Pancreatic Carcinoma

Overview

Pancreatic cancer arises when cells in the pancreas, a glandular organ behind the stomach, begin to multiply out of control and form a tumor. These cancer cells have the ability to invade other parts of the body. There are a number of types of pancreatic cancer. The most common, pancreatic adenocarcinoma, accounts for about 85% of cases, and the term "pancreatic cancer" is sometimes used to refer only to that type. These adenocarcinomas start within the part of the pancreas which make digestive enzymes. Several other types of cancer, which collectively represent the majority of the non-adenocarcinomas, can also arise from these cells. One to two in every hundred cases of pancreatic cancer are neuroendocrine tumors, which arise from the hormone-producing cells of the pancreas.
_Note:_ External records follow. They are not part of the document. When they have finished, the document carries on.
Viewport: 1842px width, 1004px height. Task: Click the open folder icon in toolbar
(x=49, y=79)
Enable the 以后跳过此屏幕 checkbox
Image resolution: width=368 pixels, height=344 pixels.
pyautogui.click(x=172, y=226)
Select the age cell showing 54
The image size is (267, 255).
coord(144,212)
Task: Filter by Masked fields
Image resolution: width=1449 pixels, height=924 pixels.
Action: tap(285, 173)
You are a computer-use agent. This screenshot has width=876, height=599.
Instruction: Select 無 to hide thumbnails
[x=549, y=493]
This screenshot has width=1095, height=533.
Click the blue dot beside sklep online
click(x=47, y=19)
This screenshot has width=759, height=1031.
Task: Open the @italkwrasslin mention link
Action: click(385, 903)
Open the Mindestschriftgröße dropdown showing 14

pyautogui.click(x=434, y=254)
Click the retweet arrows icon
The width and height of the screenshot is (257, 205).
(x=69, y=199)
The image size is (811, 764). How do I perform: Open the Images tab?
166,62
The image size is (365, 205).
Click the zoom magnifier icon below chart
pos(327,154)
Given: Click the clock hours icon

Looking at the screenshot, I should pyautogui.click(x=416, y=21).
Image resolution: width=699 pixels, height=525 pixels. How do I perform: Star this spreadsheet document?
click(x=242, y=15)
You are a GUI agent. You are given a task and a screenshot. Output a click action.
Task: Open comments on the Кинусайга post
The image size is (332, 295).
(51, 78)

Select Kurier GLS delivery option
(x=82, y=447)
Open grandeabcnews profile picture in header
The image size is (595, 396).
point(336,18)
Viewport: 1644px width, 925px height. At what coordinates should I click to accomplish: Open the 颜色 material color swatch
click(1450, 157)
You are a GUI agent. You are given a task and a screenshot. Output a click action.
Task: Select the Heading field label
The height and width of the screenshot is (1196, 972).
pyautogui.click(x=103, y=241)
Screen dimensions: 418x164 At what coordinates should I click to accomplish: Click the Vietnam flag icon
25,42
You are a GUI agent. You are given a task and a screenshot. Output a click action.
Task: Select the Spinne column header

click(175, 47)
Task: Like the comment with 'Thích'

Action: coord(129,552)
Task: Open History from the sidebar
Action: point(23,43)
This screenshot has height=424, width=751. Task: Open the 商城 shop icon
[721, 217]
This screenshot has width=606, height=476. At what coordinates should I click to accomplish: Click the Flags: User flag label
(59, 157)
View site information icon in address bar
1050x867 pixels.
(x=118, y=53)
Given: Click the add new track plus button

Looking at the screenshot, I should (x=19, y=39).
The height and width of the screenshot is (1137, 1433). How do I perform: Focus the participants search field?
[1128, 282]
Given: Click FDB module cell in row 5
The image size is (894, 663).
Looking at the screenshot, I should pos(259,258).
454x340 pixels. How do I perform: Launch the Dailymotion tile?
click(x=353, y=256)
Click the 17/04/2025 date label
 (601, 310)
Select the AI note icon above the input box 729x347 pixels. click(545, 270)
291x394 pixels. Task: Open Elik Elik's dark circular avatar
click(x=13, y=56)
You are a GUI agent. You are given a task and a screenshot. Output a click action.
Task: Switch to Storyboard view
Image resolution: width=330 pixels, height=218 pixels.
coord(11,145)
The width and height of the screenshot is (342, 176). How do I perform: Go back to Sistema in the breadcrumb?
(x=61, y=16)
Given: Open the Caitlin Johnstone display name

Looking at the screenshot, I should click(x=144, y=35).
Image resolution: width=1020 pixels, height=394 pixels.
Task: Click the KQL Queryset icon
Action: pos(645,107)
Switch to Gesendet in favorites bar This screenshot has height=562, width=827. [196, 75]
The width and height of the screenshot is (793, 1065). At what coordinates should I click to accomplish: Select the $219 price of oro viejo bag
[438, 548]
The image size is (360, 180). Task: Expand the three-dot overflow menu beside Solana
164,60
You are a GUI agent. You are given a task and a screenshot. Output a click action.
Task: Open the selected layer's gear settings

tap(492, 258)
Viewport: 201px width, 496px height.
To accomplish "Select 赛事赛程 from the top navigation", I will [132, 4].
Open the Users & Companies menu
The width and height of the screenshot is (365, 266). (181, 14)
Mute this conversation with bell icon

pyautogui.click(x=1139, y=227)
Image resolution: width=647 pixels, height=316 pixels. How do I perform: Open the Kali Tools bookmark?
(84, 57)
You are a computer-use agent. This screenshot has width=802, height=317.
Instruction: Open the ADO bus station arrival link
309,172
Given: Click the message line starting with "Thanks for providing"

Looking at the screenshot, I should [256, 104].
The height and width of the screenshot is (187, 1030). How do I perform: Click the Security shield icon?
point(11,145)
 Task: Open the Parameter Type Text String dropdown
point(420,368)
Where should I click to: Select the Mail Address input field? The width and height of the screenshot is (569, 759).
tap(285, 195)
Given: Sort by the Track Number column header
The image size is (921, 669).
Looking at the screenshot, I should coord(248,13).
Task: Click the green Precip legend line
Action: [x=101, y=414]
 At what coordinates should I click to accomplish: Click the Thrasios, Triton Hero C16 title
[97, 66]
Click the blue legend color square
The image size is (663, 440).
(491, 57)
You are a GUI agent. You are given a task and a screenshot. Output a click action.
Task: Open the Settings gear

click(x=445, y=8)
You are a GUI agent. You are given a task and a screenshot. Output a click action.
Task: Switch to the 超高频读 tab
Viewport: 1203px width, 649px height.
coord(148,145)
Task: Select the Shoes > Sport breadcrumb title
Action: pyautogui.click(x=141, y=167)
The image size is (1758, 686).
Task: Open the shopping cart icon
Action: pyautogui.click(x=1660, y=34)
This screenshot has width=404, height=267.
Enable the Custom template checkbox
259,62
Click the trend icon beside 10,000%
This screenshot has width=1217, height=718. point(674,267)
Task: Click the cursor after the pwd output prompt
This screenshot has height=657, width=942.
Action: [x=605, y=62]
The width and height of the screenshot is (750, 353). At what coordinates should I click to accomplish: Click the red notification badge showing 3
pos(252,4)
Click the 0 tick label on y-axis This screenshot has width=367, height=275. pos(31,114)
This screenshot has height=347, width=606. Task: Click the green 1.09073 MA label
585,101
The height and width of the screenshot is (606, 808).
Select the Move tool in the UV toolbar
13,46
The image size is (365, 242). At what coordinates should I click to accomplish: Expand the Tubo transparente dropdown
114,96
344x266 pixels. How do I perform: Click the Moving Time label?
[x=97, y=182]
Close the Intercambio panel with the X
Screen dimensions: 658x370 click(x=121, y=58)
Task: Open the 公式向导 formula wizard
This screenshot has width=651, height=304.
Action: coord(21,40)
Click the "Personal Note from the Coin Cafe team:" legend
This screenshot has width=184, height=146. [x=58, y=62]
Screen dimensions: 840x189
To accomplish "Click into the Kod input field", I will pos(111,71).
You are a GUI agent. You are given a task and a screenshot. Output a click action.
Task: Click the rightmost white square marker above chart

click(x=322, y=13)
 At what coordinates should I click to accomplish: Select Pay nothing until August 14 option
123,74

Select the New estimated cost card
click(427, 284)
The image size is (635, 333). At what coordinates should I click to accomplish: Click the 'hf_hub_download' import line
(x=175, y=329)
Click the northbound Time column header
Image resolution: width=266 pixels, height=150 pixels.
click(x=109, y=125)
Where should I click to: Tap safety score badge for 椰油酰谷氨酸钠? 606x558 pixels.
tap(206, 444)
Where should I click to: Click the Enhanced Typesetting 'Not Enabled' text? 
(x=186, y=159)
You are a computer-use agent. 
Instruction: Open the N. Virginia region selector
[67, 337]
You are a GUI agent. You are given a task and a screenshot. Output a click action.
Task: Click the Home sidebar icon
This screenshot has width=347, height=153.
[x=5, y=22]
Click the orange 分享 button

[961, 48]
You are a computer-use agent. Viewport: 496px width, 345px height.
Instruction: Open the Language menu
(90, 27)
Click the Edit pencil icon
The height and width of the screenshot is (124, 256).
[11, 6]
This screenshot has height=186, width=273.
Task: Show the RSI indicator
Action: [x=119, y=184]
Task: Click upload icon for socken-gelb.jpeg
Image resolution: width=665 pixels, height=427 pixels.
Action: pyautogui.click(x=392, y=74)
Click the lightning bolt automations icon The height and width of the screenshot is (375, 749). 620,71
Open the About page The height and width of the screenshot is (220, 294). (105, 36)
These are generally less aggressive than pancreatic adenocarcinoma.

Pancreatic cancer usually doesn't cause symptoms right away, but can cause yellowing of the skin and eyes, pain in the abdomen and back, weight loss, and fatigue. Some risk factors for developing pancreatic cancer include smoking, long-term diabetes, chronic pancreatitis, and certain hereditary disorders. Because pancreatic cancer is often found late and it spreads quickly, it can be hard to treat. Possible treatments include surgery, radiation, and chemotherapy.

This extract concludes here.